In Amazon S3, the data from your Ingest Processor is identified by an object key name that is constructed using auto-generated values from the Ingest Processor and some of the values that you specify in the destination configuration.
Amazon S3 destinations configured through the Data Management service can be used by both the Ingest Processor and Edge Processor solutions.
Supported authentication modes
Ingest Processor supports the following modes of authentication for exporting data to Amazon S3.
- Access key pairings (access key ID (for example, AKIAIOSFODNN7EXAMPLE)/secret access key (for example, wJalrXUtnFEMI/K7MDENG/bPxRfiCYEXAMPLEKEY))
- IAM-based role authorization
Supported file compression types and data formats
Ingest Processor supports the following file types and data formats for exporting data to Amazon S3.
- new-line JSON (required by AWS Glue)
- Parquet (version 2.5.0 or higher)
How the Ingest Processor constructs object key names
When you send data from Ingest Processor to an Amazon S3 bucket, that data is identified using an object key name with the following format: <bucket_name>/<folder_name>/<year>/<month>/<day>/<instance_ID>/<file_prefix>-<UUID>.<extension>
When you create your Amazon S3 destination, you specify the bucket name, folder name, file prefix, and file extension to be used in this object key name. The instance ID is data-processor
and the Ingest Processor automatically generates the date partitions and the UUID (universally unique identifier).
For example, if you send data to Amazon S3 on October 31, 2022 using a destination that has the following configurations:
- Bucket name: IngestProcessor
- Folder name: FromUniversalForwarder
- File prefix: TestData
- Output data format: JSON (Splunk HTTP Event Collector schema)
- Compression type: Gzip
Your data in Amazon S3 would be associated with an object key name like in the following example: IngestProcessor/FromUniversalForwarder/year=2022/month=10/day=31/instanceId=data-processor/TestData-3ac12345-3b6f-12ed-78d6-0242ec110002.json.gz
.
AWS prerequisites for Ingest Processor
The Amazon S3 bucket that you want to send data to must have Object Lock turned off. For information about the Object Lock feature, see https://docs.aws.amazon.com/AmazonS3/latest/userguide/object-lock.html in the Amazon Simple Storage Service (S3) User Guide.
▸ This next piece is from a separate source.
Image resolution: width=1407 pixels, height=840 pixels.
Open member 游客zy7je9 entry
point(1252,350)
Use an IAM role to delegate access to your organization's S3 bucket
Create a role in your AWS account that lets the Splunk software access an S3 bucket.
You can copy the necessary policy strings from the Add an Amazon S3 destination dataset page in your Ingest Processor tenant.
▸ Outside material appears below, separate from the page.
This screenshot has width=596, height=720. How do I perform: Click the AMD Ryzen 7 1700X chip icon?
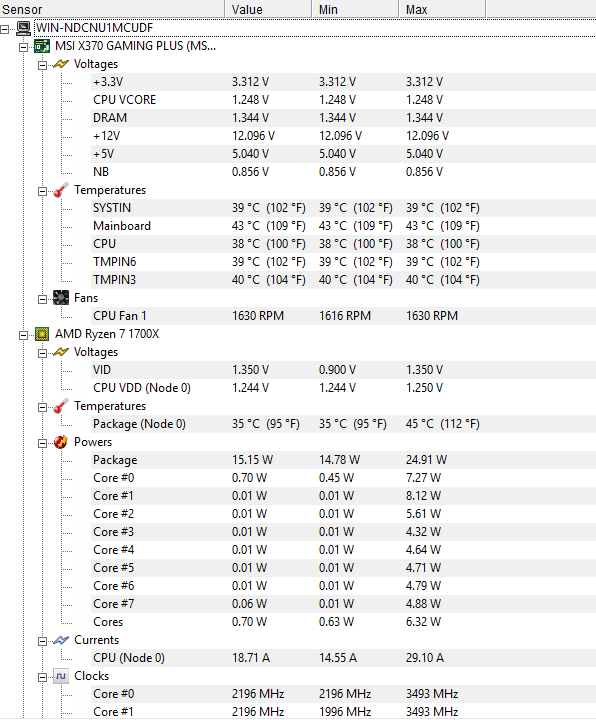coord(42,334)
Find the custom trust policy provided in your Ingest Processor tenant so that you can copy and use it to create an IAM role. Do the following:
In a browser, log in to your Ingest Processor tenant.
Navigate to the Destinations page, then select New destination and then Amazon S3.
On the Add an Amazon S3 destination dataset page, in the Amazon S3 general settings area, select Authenticate using IAM role.
In the Configuration setup instructions area of the page that appears, select Set up for use with Ingest Processor.
Configuration instructions appear after the Set up for use with Ingest Processor option.
Copy the policy string from step 2 of those configuration instructions.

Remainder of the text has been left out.